──────── DOCUMENT EXTRACT
Last week saw the 50th anniversary of the internationally successful South African stage production Wait a Minim! that toured the world for seven years. Grocott's Mail reporter Prudence Mini found out all about the show from one of its co-writers and performers, Andrew Tracey, who lives in Grahamstown.

Last week saw the 50th anniversary of the internationally successful South African stage production Wait a Minim! that toured the world for seven years. Grocott's Mail reporter Prudence Mini found out all about the show from one of its co-writers and performers, Andrew Tracey, who lives in Grahamstown.

At Wait a Minim!'s début performance in Johannesburg on 17 January 1962, black and white people had to enjoy the show from opposite ends of the auditorium. Even though apartheid laws meant different races weren't allowed to even sit together at the theatre, the content of the show made some political comment, as well as taking a humorous look the differences between black and white people, and even some of the apartheid laws.

In the song ‘Black-White Calypso', written by another of the show's performers Jeremy Taylor, Tracey explained: "Whites would want to darken their skin and blacks would want to lighten their skin. And there were whites that wanted to curl their hair, and blacks that wanted to straighten their hair and so on – we were just joking about that."

Most of the show's music was written by Tracey and his brother, Paul, with contributions from Taylor. "We played up to 50 different instruments and we all sang," Tracey said. "Because I have been raised with African music since I was small, we had a lot of African songs and music from around the world in the show.” They played guitars, drums, mandolins, tubas, clarinets, Indian instruments and African instruments, he said.

It was Taylor's song, 'Ag Pleez Deddy' that the show became most famous for at first, and the ensuing success of Wait a Minim! changed the lives of the cast members, according to Tracey.
────────────────
PROBLEMS AND TASKS -
[1] Translate this sentence from the Wait a Minim! article into Spanish: "Most of the show's music was written by Tracey and his brother, Paul, with contributions from Taylor."
[2] Please write the next paragraph of the Wait a Minim! article, picking up after its final sentence.
The material has no connection to the Wait a Minim! article.
──────── SUPPLIED DATA
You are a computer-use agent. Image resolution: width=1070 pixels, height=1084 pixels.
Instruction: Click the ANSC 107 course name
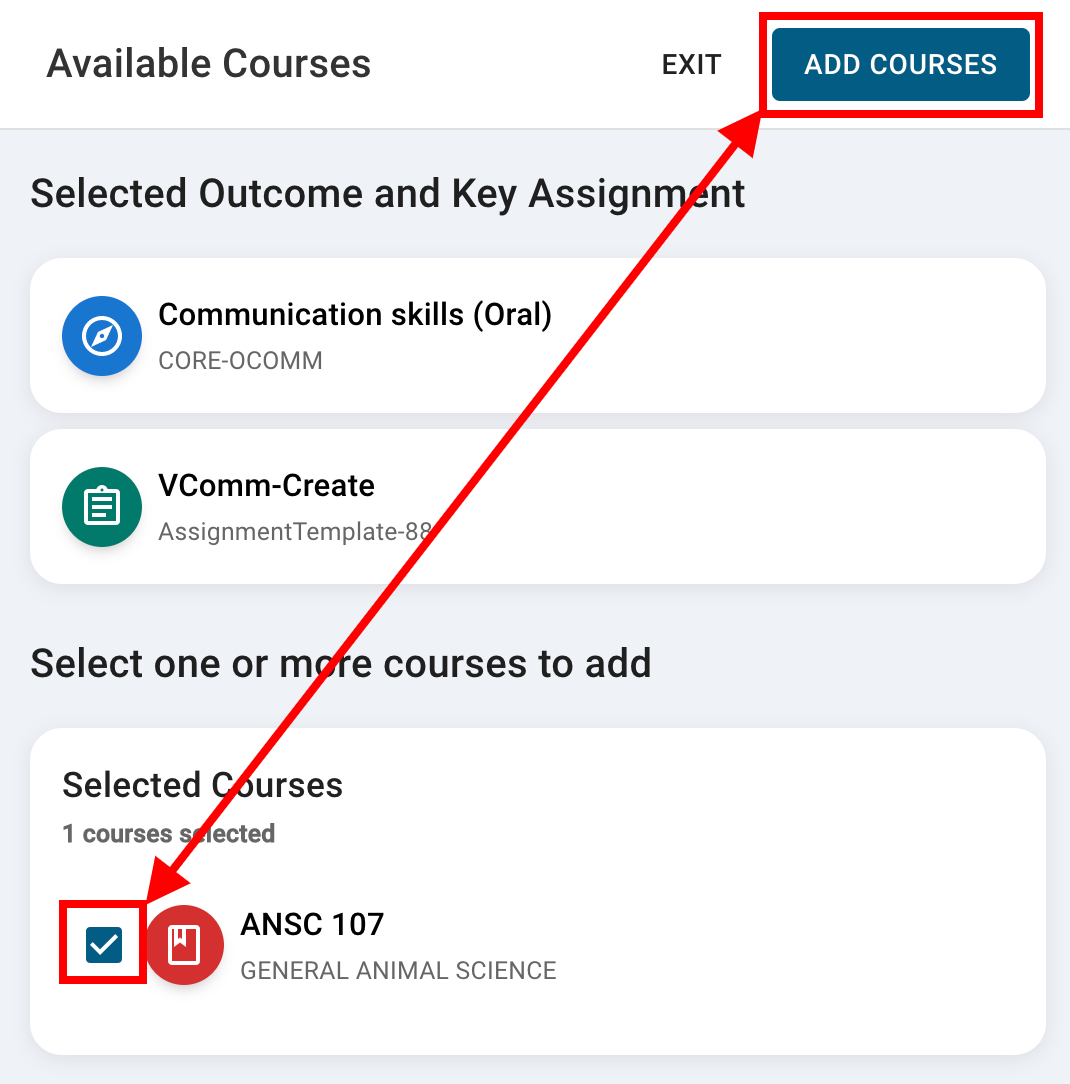point(312,924)
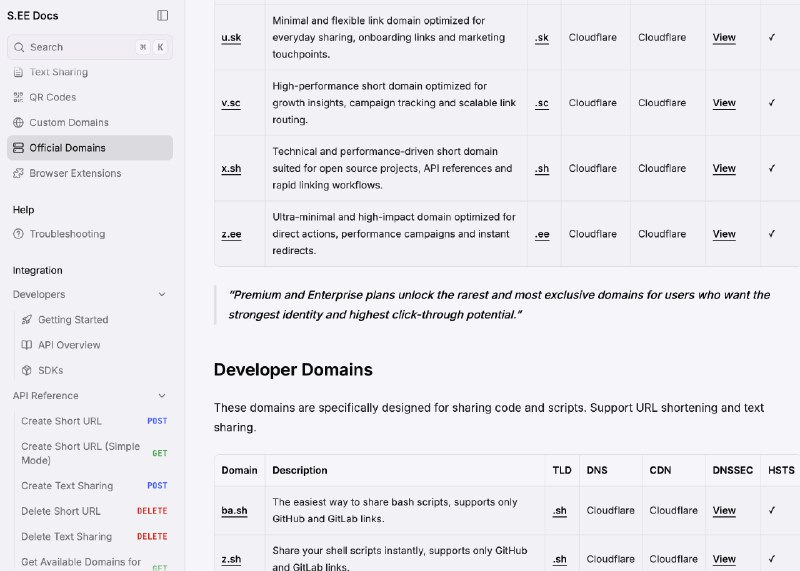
────────────────
RESPONSES PER TASK -
[1] La mayor parte de la música del espectáculo fue escrita por Tracey y su hermano, Paul, con aportaciones de Taylor.

[2]
Recalling performances at the Rand Easter Show in Johannesburg eight weeks after the show began, Tracey said, "the Gallo Record company had a stand there and would play 'Ag Pleez Deddy' from their loudspeakers every day, and people heard this song and loved it so much. That got interest in the show, and we never looked back."

Taylor was a friend of Tracey's that he described as an English chap who studied in South Africa and sang in coffee bars. "He sang a lot of different songs from around the world, especially African music, and he followed my fathers work." Tracey's father, Hugh, pioneered the study of traditional African music and created the International Library of African Music (Ilam) in 1954, and also manufactured the first commercial kalimbas in the 1950s.

After Wait a Minim! toured South Africa and Zimbabwe (then called Rhodesia) for two years the cast went to England. This is where Tracey met his future wife, a South African, before the show toured to the United States, "of which one year was on Broadway – right in the middle of show business," and then to Australia and New Zealand before Wait a Minim! finally closed.

Tracey said that after their first performance in America they woke up early to read their first review from the Daily Mail. The headline was 'New jokers with guitars', but later that day they received another review that was much better. A New York Times article in the 1960s headlined: ‘Fun from South Africa’ and spoke of the show as a Broadway hit that dwelled on the political views of the cast and producer Leon Gluckman. They couldn't have done it without Gluckman, according to Tracey, saying that the former Rhodes University student "made a concert into a stage show”.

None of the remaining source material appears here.